Elderspeak and Adult Learning Theory
Closely aligned with the issues surrounding elderspeak is “andragogy,” also called adult learning theory: the art and science of teaching adults. Dr. Malcolm S. Knowles (1913-1997), widely considered to be the “Father of Andragogy” in the United States, wrote extensively about how adults learn and the differences between adult and child learning.
One of his sharpest observations regarding the teaching of adults and older adults is also one that took me many years to truly comprehend: “Most teachers of adults have only known how to teach adults as if they were children. Most of what is known about teaching has been derived from experience with teaching children under conditions of compulsory attendance.”
Essentially, there are four important differences between andragogy (teaching adults) and pedagogy (teaching children):
- Self-Concept: A child’s self-concept is derived primarily from external sources. In other words, if you ask children to describe themselves, they will likely mention the school they attend, who their siblings are, and where they live. An adult’s self-concept, on the other hand, is derived mainly from “internalized” life experiences. If you ask adults to describe themselves, they will likely mention the work they have done and what their life experiences have been.
- The Role of Experience: To a child, experience is something that happens to her or him. A child is still learning to internalize and use these experiences to learn more about the world. Adults, on the other hand, have accumulated and internalized vast quantities of experience, which provide a rich background for all types of learning. When working with adults, therefore, acknowledge and respect their substantial life experiences through mutual discussion and problem solving. Don’t treat adult learners as “blank slates” to be filled with new knowledge that you bring to them.
- Readiness to Learn: In pedagogy, the teacher usually (but not always, of course) determines when the child is “ready to learn.” The teacher decides what will be learned and when this learning will take place. In andragogy, the adult decides when he or she is “ready to learn.” In vision rehabilitation, this generally happens when a specific need arises; in other words, the adult needs to know or do something “right now” in order to perform a task more effectively in his or her daily life.
- Time Perspective: In pedagogy, education is preparation for the future, or information to be stored and finally used “some day.” In andragogy, learning is task-centered and involves everyday problems that require more immediate solutions. Therefore, teachers of adults help learners move toward independent self-direction and determine what it is that they need to learn in the present – which may not necessarily be what family members or other professionals want the adult to learn.
So What’s the Takeaway?
First, examine your own speech and attitudes for any tendency to use elderspeak. As John Leland says, “Words matter. So does context. Terms of endearment are probably best reserved for the people we hold dear.”
Next, if you teach adults and older adults in any capacity, examine your attitudes toward your adult learners. Ask yourself these questions:
- Has the way you learned as a child affected or had an influence upon your adult professional behavior in education or rehabilitation?

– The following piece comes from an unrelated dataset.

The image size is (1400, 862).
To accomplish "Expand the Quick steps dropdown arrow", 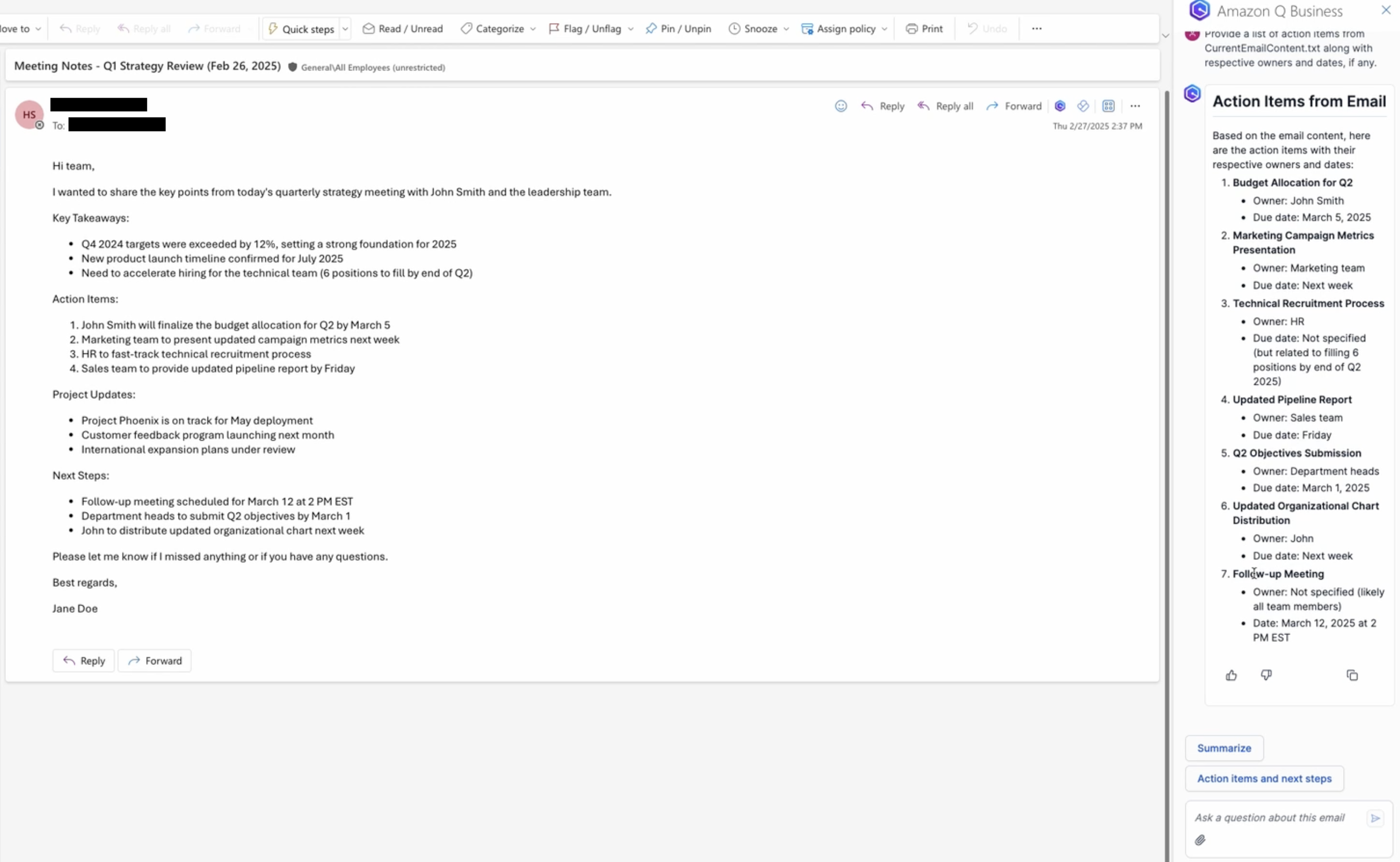I will [x=345, y=28].
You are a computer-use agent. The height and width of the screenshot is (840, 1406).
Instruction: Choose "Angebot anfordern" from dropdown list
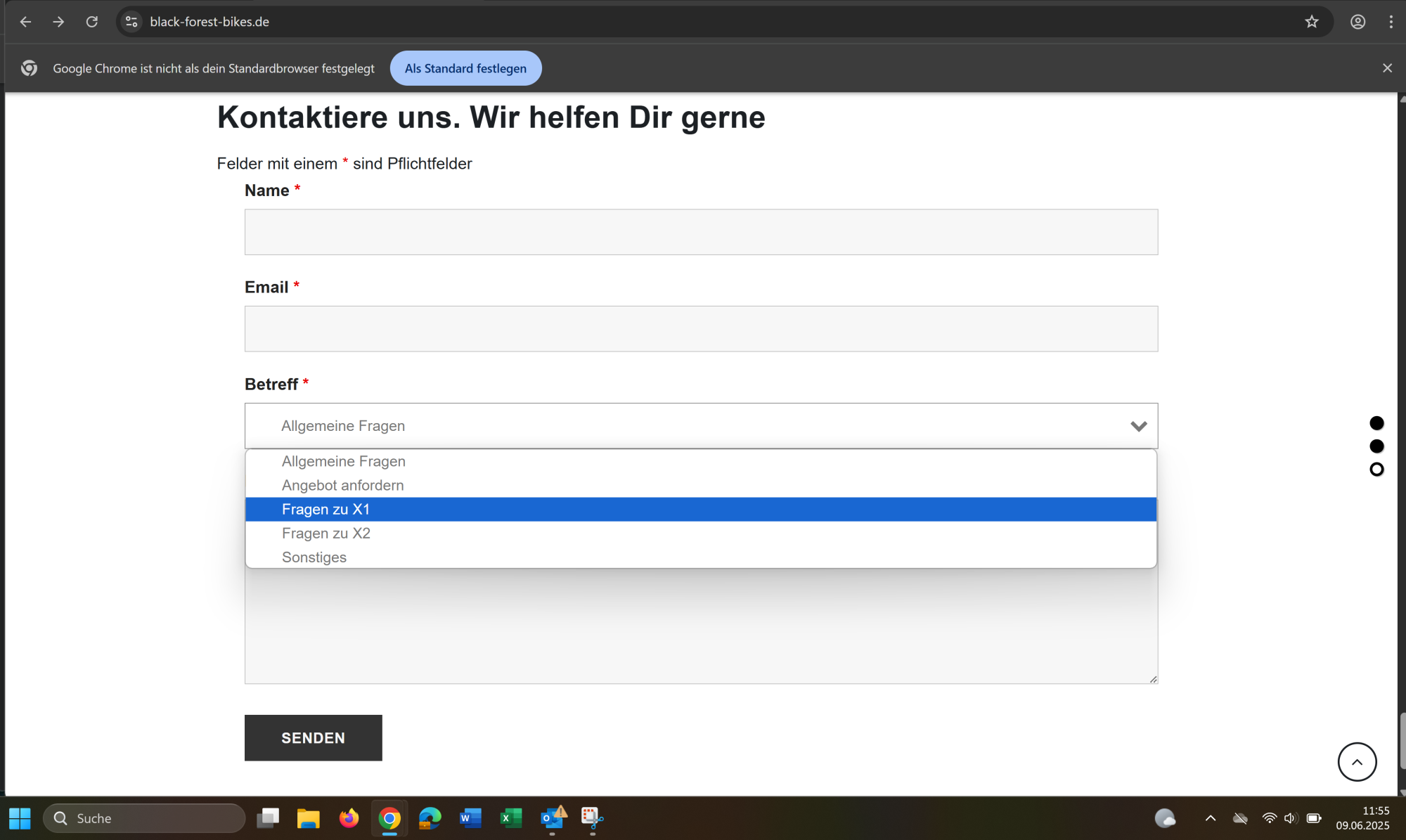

- Do any of Dr. Malcolm Knowles’s descriptions of adult learners describe you?
- Reflect on a professional issue that you have addressed recently with an adult or older adult. Could you rethink your actions in light of these andragogical principles?
What have I learned after all these years? Essentially, that my role is to “get out of the way.” People know what they need to learn. I’m just the facilitator. In truth, I’ve gone from thinking I knew everything about vision rehabilitation to finally realizing I don’t know very much at all. Learning, for me, is a forever process.